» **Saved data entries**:
◇ ◇ ◇ ◇ ◇ ◇ ◇
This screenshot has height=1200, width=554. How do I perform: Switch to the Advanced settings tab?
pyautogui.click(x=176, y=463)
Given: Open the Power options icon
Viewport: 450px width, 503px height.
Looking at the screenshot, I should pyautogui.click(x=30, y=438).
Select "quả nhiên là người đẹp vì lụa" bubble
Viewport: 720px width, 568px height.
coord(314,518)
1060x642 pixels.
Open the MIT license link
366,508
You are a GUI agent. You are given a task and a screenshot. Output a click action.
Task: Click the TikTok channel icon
◇ ◇ ◇ ◇ ◇ ◇ ◇
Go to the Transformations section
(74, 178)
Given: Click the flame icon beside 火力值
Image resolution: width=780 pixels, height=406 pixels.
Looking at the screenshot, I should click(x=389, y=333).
◇ ◇ ◇ ◇ ◇ ◇ ◇
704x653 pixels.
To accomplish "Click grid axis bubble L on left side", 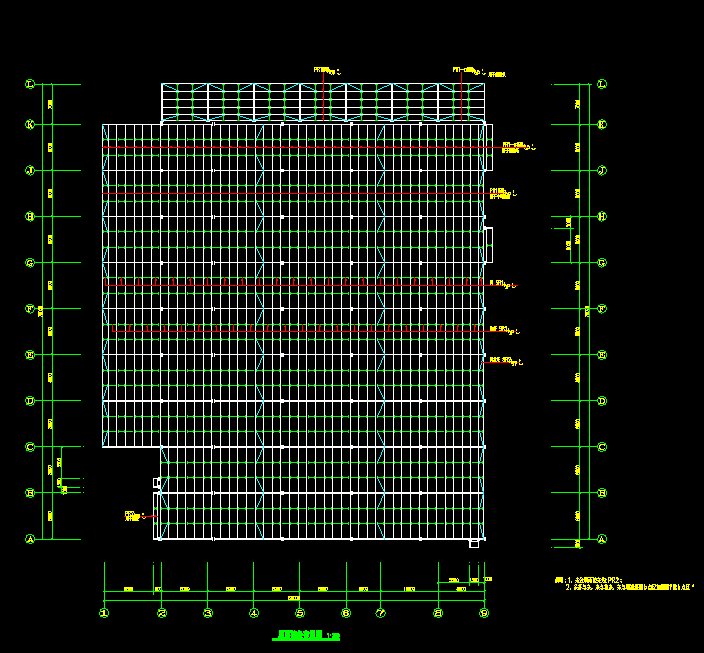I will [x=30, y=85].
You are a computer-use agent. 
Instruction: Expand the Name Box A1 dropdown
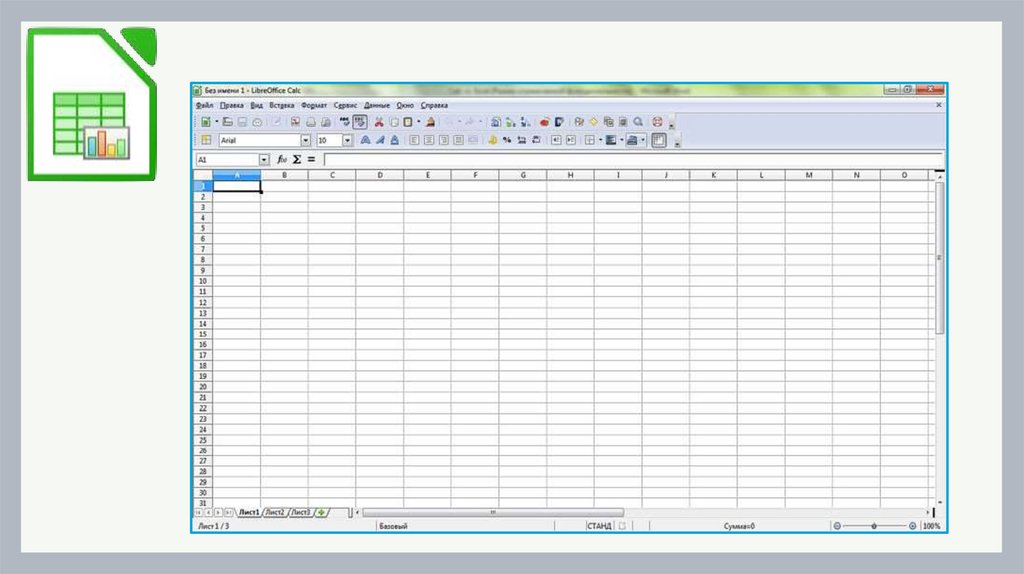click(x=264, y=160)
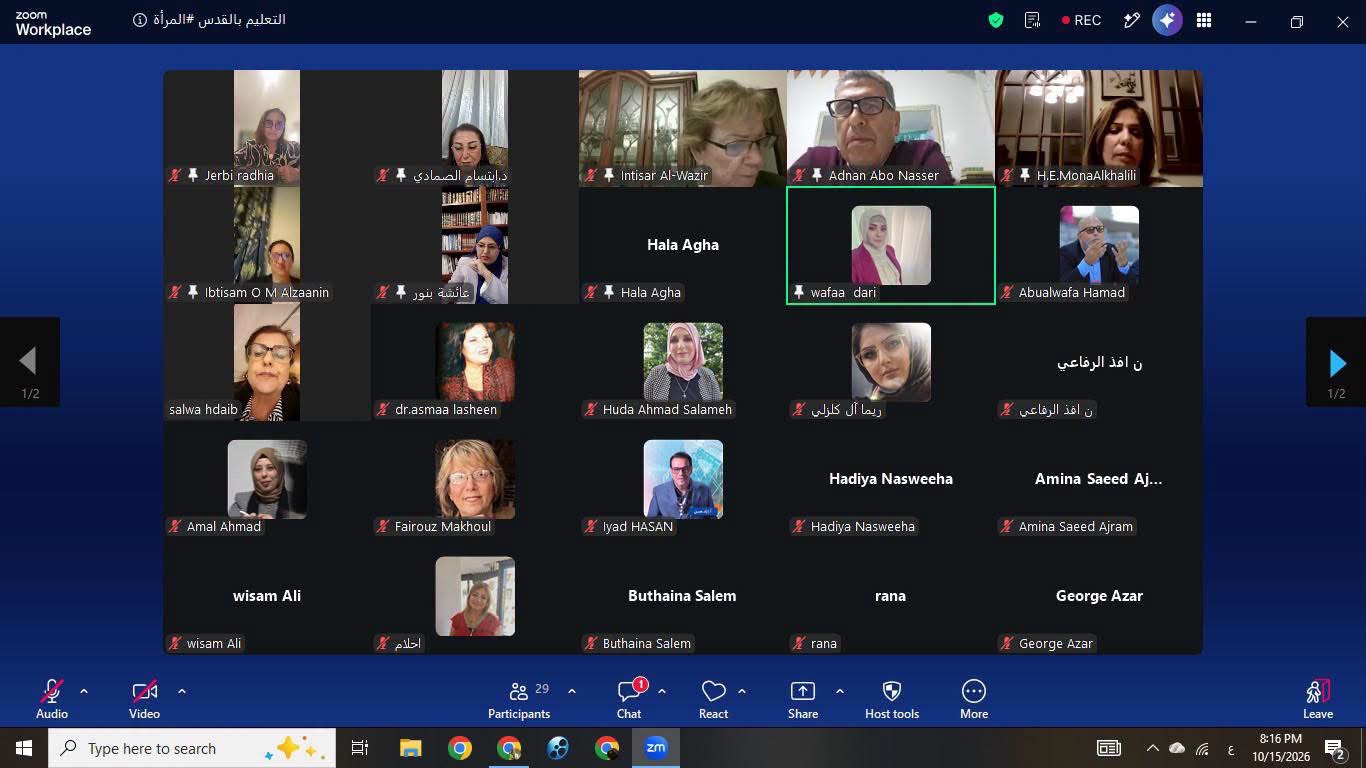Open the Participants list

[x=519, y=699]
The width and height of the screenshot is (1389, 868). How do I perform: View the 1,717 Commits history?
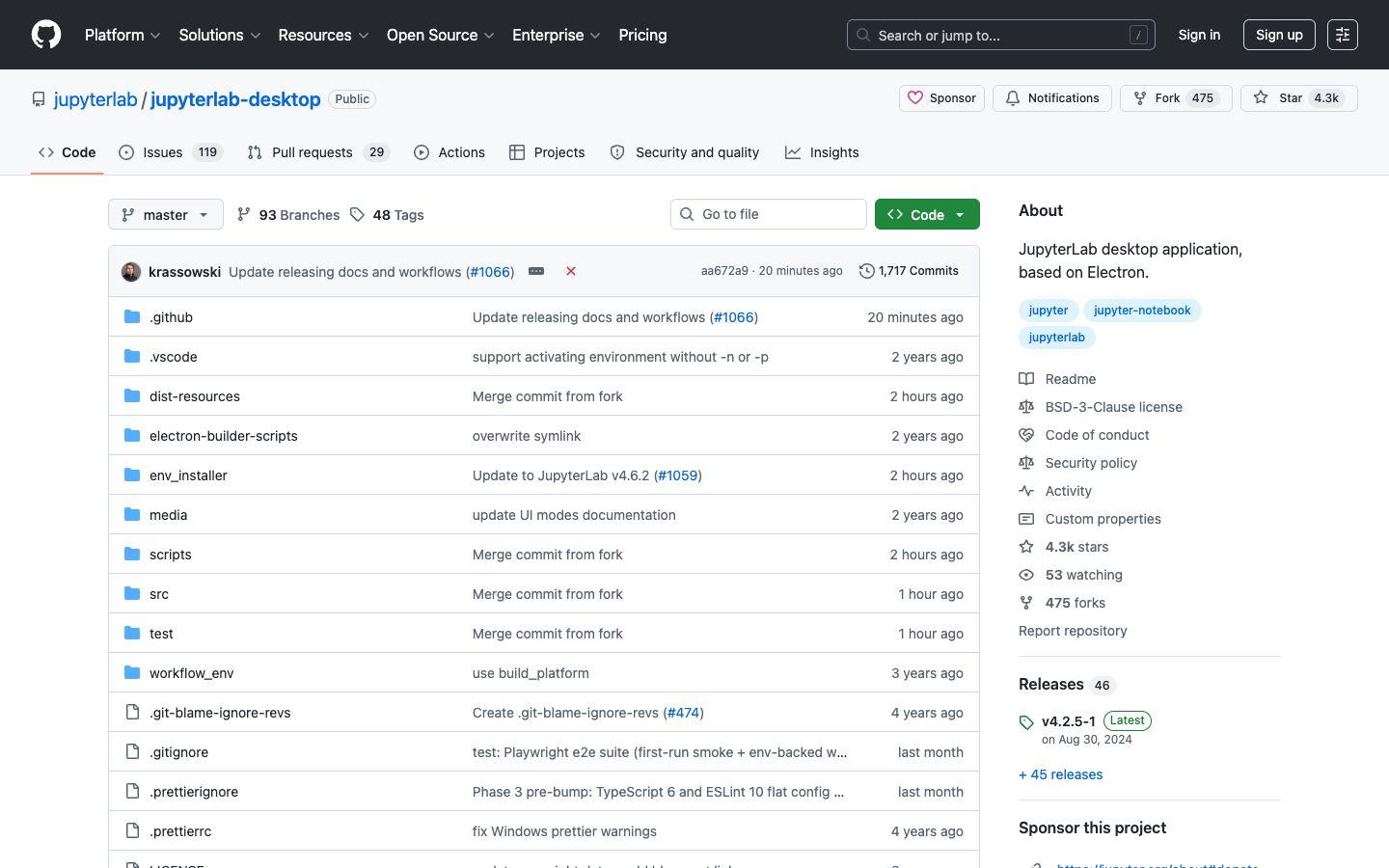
◇ ◇ ◇ ◇ ◇ ◇ ◇
» **EXERCISE**:
Looking at the records above, return exactly the lines from the line with "This screenshot has" to the line with "Task: Click the TikTok channel icon", both ends included.

» **OUTPUT BELOW**:
This screenshot has height=1200, width=554. How do I perform: Switch to the Advanced settings tab?
pyautogui.click(x=176, y=463)
Given: Open the Power options icon
Viewport: 450px width, 503px height.
Looking at the screenshot, I should pyautogui.click(x=30, y=438).
Select "quả nhiên là người đẹp vì lụa" bubble
Viewport: 720px width, 568px height.
coord(314,518)
1060x642 pixels.
Open the MIT license link
366,508
You are a GUI agent. You are given a task and a screenshot. Output a click action.
Task: Click the TikTok channel icon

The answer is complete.